Brooke Borel deftly takes us through this arthropod microcosm of the universe, as she traces the culture and biology of a resurgent scourge. The first page of each chapter is delicately spattered with ­ever-tinier drawings of bedbugs; at first you try to brush away what looks like specks of dust, just as you would similar blotches on your sheets, only to have realization dawn. You are infested.

Itchy New Yorkers who remember when staying in cheap hostels or dragging mattresses off the street happened with impunity might be skeptical, but the ­return of bedbugs “isn’t a fluke. It is a return to ­normal, an ­ecological homeostasis.” Societies since before medieval times have claimed that only the ­foreign, ­unclean, lower class or simply reviled harbored bedbugs, but the truth is the bugs will thrive anywhere they can slide their flattened, teardrop-shaped bodies — in bedclothes, of course, but also dresser-­drawer cracks, floorboards, clothing seams and luggage.

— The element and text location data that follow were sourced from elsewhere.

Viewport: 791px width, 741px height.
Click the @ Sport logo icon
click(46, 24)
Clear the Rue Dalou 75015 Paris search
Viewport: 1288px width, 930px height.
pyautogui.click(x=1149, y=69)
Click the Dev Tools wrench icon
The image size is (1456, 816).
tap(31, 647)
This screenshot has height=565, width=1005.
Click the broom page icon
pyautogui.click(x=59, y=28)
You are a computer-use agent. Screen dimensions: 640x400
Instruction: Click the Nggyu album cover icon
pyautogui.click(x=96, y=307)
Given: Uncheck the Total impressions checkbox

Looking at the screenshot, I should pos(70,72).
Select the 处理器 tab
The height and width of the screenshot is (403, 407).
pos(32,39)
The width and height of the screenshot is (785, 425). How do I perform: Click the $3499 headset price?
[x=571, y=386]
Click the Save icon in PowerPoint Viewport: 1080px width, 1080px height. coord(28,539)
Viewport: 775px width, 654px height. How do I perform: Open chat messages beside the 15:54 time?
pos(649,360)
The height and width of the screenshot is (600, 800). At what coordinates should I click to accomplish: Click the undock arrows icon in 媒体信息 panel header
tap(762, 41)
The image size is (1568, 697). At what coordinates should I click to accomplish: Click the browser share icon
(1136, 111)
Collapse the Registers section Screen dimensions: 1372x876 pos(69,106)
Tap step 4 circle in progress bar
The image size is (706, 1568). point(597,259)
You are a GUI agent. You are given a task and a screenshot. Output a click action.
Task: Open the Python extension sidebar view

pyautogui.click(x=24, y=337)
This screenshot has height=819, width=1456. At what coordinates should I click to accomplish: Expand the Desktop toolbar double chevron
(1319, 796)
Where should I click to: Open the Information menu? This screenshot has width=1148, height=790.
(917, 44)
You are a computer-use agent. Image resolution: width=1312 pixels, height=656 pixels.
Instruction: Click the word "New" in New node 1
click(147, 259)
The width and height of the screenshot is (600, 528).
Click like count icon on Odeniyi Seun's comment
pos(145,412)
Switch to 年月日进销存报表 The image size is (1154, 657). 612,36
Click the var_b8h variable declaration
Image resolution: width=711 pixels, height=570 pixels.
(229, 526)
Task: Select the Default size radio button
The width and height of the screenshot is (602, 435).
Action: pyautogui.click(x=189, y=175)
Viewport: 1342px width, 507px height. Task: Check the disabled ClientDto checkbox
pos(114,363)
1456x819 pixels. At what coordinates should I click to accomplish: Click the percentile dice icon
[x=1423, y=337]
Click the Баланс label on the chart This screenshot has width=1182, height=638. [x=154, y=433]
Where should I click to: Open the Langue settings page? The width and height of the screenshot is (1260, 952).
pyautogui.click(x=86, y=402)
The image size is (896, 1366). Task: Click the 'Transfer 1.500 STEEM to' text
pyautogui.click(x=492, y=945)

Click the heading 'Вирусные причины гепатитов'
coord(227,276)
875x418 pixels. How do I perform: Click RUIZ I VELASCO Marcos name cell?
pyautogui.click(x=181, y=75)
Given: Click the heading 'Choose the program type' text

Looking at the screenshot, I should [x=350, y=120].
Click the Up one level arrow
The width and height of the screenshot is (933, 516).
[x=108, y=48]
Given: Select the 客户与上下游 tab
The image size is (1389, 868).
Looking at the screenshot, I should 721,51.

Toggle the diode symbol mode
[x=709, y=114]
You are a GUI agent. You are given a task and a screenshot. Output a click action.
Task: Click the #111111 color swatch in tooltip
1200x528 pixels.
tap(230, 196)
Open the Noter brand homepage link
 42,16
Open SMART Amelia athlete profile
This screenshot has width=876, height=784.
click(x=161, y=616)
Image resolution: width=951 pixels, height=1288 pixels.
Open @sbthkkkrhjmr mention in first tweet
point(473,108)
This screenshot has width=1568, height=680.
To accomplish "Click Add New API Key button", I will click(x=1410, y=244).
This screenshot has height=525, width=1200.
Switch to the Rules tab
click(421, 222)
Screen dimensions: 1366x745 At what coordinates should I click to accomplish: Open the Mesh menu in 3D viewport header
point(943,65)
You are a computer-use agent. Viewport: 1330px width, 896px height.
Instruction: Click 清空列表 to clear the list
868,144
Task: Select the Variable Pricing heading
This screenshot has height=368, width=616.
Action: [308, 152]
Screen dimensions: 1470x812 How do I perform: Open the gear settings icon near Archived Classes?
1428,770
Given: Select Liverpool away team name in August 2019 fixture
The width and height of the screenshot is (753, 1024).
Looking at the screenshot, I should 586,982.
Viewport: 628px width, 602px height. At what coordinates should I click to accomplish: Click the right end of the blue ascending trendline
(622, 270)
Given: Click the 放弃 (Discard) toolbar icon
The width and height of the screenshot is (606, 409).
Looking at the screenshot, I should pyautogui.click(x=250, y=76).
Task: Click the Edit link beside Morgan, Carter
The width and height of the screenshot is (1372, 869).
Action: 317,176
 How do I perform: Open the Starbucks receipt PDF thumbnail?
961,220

Borel dispatches the myth that all would be well if we could go back to ­using DDT and similar pesticides, and that only a bunch of goofy tree-huggers are standing between eradication and an onslaught of ­nasty welts that have driven some people to suicide. Yes, DDT kills ­bedbugs, or at least used to when it was first adopted around the time of World War II, but evolution is omnipresent, and bugs resistant to the pesticide were discovered in Pearl Harbor barracks a mere four years later. New York bedbugs, sad to say, are particularly hard to destroy with chemicals; one study reported that they were 264 times more resistant than the laid-back Florida population. Bottom line: We can’t fumigate ourselves into a vermin-free existence.

Alas, the ideal solution has still not presented itself, despite the efforts of research scientists, extermination companies and the beleaguered themselves (in the attempt to rid themselves of the scourge, numerous people have set their houses, their furniture or themselves on fire). Borel’s book will not provide the answer either. It is something of a bedbug appreciation, not in the sense of praising the insects (though I challenge anyone to come away from her stories without at least a begrudging admiration), but as a way of fully understanding how their lives are intertwined with ours.

With an almost ­unnerving fascination with her subject, Borel takes us from bat-laden caves in the Czech Republic (where batbugs, relatives of the bedbug, reside) to a rock opera about bedbugs, bedbug art — including her own bedbug limericks — and BedBug University, regrettably not a place for educating the bloodsuckers but for better killing them.

About that kinky sex. When bedbugs mate, the male stabs the female’s body with his penis and deposits his sperm inside, a process “more like a shanking than a romantic coupling.” It’s part of what enables the bugs to reproduce so effectively, and become — welcome or not — one of our most common urban companions.